Biography：Guojie Song is an associate professor in the School of Electronics Engineering and Computer Science at Peking University. His research interests mainly include data mining and machine learning on network data, such as social network analysis, transportation network analysis etc. He has published 100+ papers, and more than 50+ paper published at leading journals and conferences, including TKDE, TPDS, TITS, TKDD, AAAI, IJCAI, CIKM, ICDM etc. He served as PC member and Senior PC member of AI related top conferences. His research results have received three awards from ministry and provinces in China, such as the first prize of Science and Technology award of China Highway Society (2012, 2013) and the Second Prize of Shanxi Science and Technology Award (2012).
Privacy protection is an emerging and important issue in modern information era. In this talk, I will first introduce the concept and background of privacy protection. Then I will outline the potential research themes in the area of privacy protection. After that, more details about these research themes will be presented in relation to some practical applications, including privacy protection in biometric authentication systems, Internet of Things, and big data. Current challenges and future research will also be discussed along these research themes.
Yong Xiang is a Professor at the School of Information Technology, Deakin University, Australia. He is also the Director of Deakin-Southwest University (SWU) Joint Research Centre on Big Data, the Director of Data to Intelligence Research Centre, and the Director of Deakin Blockchain Innovation Lab. He was the Associate Head of School (Research) (2013-2018) and the Director of Artificial Intelligence and Data Analytics Research Cluster (2013-2019). He has obtained many research grants, including 5 Discovery and Linkage grants from the Australian Research Council (ARC). He has published 5 monographs, over 130 refereed journal articles (mainly in IEEE journals), and numerous conference papers. Some of his research results have been commercialised. His current research interests include information security and privacy, signal and image processing, data analytics and machine intelligence, Internet of Things, and blockchain. Professor Xiang was a member of the ARC Research Evaluation Committee (Mathematics, Information and Computing Sciences), evaluating the Excellence in Research for Australia (ERA) in 2018. He is a Senior Area Editor of IEEE Signal Processing Letters and an Associate Editor of IEEE Access. He was an Associate Editor of IEEE Signal Processing Letters. He served as Guest Editor for several journals, such as IEEE Transactions on Industrial Informatics, IEEE Multimedia Magazine, etc. He has been invited to give keynote speeches and chair committees in many international conferences, review papers for numerous international journals and conferences, chair technical sessions in conferences, and assess grant applications for the ARC. Professor Xiang is a senior member of the IEEE.

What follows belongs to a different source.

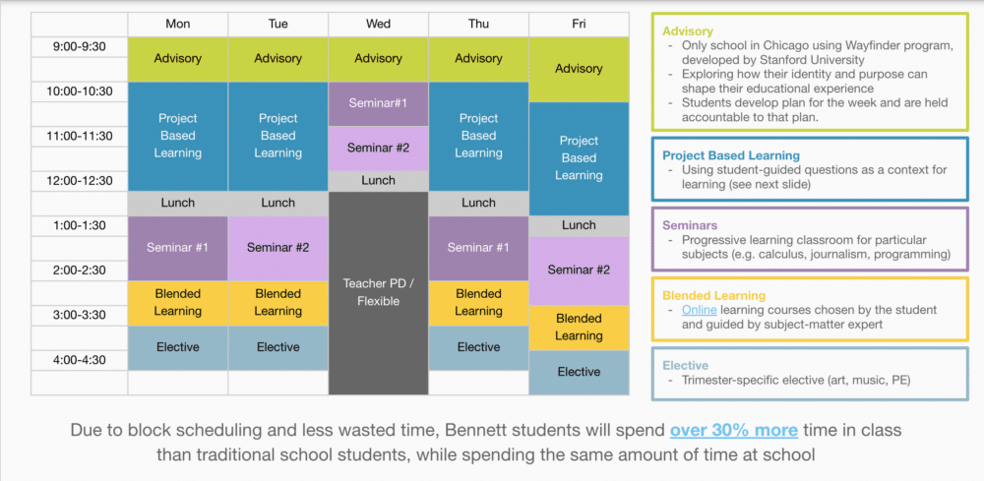This screenshot has height=481, width=984.
Task: Open the 'over 30% more' link
Action: pos(734,430)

With the fast development of various positioning techniques such as Global Position System (GPS), mobile devices and remote sensing, spatio-temporal data generated in urban areas has become increasingly available nowadays. Mining valuable knowledge from spatio-temporal data is critically important for better design of smart city applications, such as human mobility monitoring, smart transportation, urban planning, public safety, and environmental management. As the number, volume and resolution of spatio-temporal datasets increase rapidly, traditional data mining methods, especially statistics-based methods for dealing with such data are becoming overwhelmed. Recently, with the great success of AI techniques, especially deep learning methods, various AI techniques have been widely applied in analyzing rich spatio-temporal data generated in urban areas. In this tutorial, I will present our recent research on AI empowered spatio-temporal data mining. First, I will introduce the new challenges and opportunities of applying AI techniques to address various spatio-temporal data mining tasks in general. Then I will summarize a general framework to show the pipeline of AI empowered spatio-temporal data mining, followed by several examples illustrating how AI techniques including both shallow models and deep learning models can be utilized in the applications of demand-supply prediction in on-demand services, urban traffic prediction and urban crowd flow prediction. Finally, I will conclude the limitations of current research and point out future research directions.
About the speaker:
Dr. Senzhang Wang is currently an associate professor at College of Computer Science and Technology, Nanjing University of Aeronautics and Astronautics, and also a “Hong Kong Scholar” Postdoc Fellow at Department of Computing, The Hong Kong Polytechnic University. His main research focus is on spatio-temporal data mining, social computing, graph mining and smart city. He has published more than 60 papers in premier conferences and journals of related areas such as KDD, TKDE, ICDM, SDM, AAAI, IJCAI, CIKM, TOIS, KAIS, etc.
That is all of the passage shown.